Let’s congratulate NHS primary care teams (general practices and pharmacies) who delivered 71% of the total vaccinations given – much higher than was originally expected. As well as delivering more doses than other NHS sites, primary care teams also dealt with the more complex patients – such as the housebound, people living in care homes, the vaccine hesitant and elderly patients who found it difficult to attend a distant vaccination site.

Patrufini Duffy 25 February, 2022 3:13 pm

I just did a cardiology webinar. The ECG showed barn door ST elevation.
8% of GPs said it was normal
20% said it was ST depression.

Some of you might want to get off vaccines and wake up and smell the roses. Get out of your PCN too if you can’t handle whats coming for you.

Dr N 25 February, 2022 4:06 pm

The most cost effective part of the entire NHS for everything is General Practice because we are underfunded.

* _Complete the following_
1. Write out the portion of the vaccination comments that opens with the words containing "I just did a" and closes with "we are underfunded.".
2. Extend the vaccination comments past the last sentence shown.
The items after this come from a different source.

* _Entries supplied_

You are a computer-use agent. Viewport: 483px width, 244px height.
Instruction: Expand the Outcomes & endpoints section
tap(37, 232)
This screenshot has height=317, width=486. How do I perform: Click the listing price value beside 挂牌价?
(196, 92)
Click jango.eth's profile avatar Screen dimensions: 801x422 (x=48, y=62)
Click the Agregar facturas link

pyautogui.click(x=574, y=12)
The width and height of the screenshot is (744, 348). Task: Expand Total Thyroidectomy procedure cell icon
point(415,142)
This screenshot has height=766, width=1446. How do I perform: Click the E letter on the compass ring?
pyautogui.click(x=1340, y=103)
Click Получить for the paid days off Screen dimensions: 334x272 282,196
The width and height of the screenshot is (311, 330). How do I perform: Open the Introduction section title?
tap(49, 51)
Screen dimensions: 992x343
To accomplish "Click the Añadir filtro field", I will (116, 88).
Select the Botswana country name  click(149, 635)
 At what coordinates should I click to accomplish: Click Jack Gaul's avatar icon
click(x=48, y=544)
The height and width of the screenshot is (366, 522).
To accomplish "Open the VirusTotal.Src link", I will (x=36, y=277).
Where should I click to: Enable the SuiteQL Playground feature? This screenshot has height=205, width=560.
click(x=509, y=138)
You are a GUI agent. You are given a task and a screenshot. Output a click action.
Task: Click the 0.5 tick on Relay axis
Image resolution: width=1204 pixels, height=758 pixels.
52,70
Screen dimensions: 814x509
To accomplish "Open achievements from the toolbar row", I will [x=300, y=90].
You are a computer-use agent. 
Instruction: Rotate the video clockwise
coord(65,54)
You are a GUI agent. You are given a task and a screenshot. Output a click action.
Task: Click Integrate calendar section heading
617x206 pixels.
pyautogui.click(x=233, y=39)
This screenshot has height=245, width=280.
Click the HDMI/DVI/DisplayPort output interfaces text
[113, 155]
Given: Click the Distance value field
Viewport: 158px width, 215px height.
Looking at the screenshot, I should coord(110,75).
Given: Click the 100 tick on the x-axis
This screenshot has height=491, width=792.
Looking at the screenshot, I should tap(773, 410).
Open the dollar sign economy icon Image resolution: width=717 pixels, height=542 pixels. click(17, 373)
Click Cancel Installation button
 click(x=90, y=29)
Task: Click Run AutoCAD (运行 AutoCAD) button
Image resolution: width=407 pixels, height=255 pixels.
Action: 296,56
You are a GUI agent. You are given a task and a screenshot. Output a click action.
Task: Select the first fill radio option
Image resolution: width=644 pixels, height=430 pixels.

* _Answer list_
1.
I just did a cardiology webinar. The ECG showed barn door ST elevation.
8% of GPs said it was normal
20% said it was ST depression.

Some of you might want to get off vaccines and wake up and smell the roses. Get out of your PCN too if you can’t handle whats coming for you.

Dr N 25 February, 2022 4:06 pm

The most cost effective part of the entire NHS for everything is General Practice because we are underfunded.

2.
Darren Tymens 25 February, 2022 4:12 pm

But Dr Duffy, ECGs are not core work and not commissioned under GMS.
If a practice chooses to deliver ECGs as a service, usually commissioned as a LCS, then obviously the GP(s) responsible for the service should be able to interpret them.
But perhaps the GPs on the call were not all commissioned to deliver ECGs and therefore were not recently practised at ECG interpretation, having not had to interpret one since their house officer years? They might have been there to learn.
I wonder, would our surgical or dermatology or MH colleagues have fared any better?

Patrufini Duffy 26 February, 2022 7:20 am

Brilliant.
Dr Thymes. With all due respect. If you cannot spot an ST elevation, or complete heart block or asystole or VF (and you’re doing enhanced services or not; that is completely irrelevant), but can give 421 covid vaccines, hug panic attacks and sympathise with IBS, then really, you might as well give up. Because the person will be dead. And your naproxen won’t help. And the court room will be a lonely place, alone. The dermatologist or MH nurse wouldn’t be ordering one under daylight anyway.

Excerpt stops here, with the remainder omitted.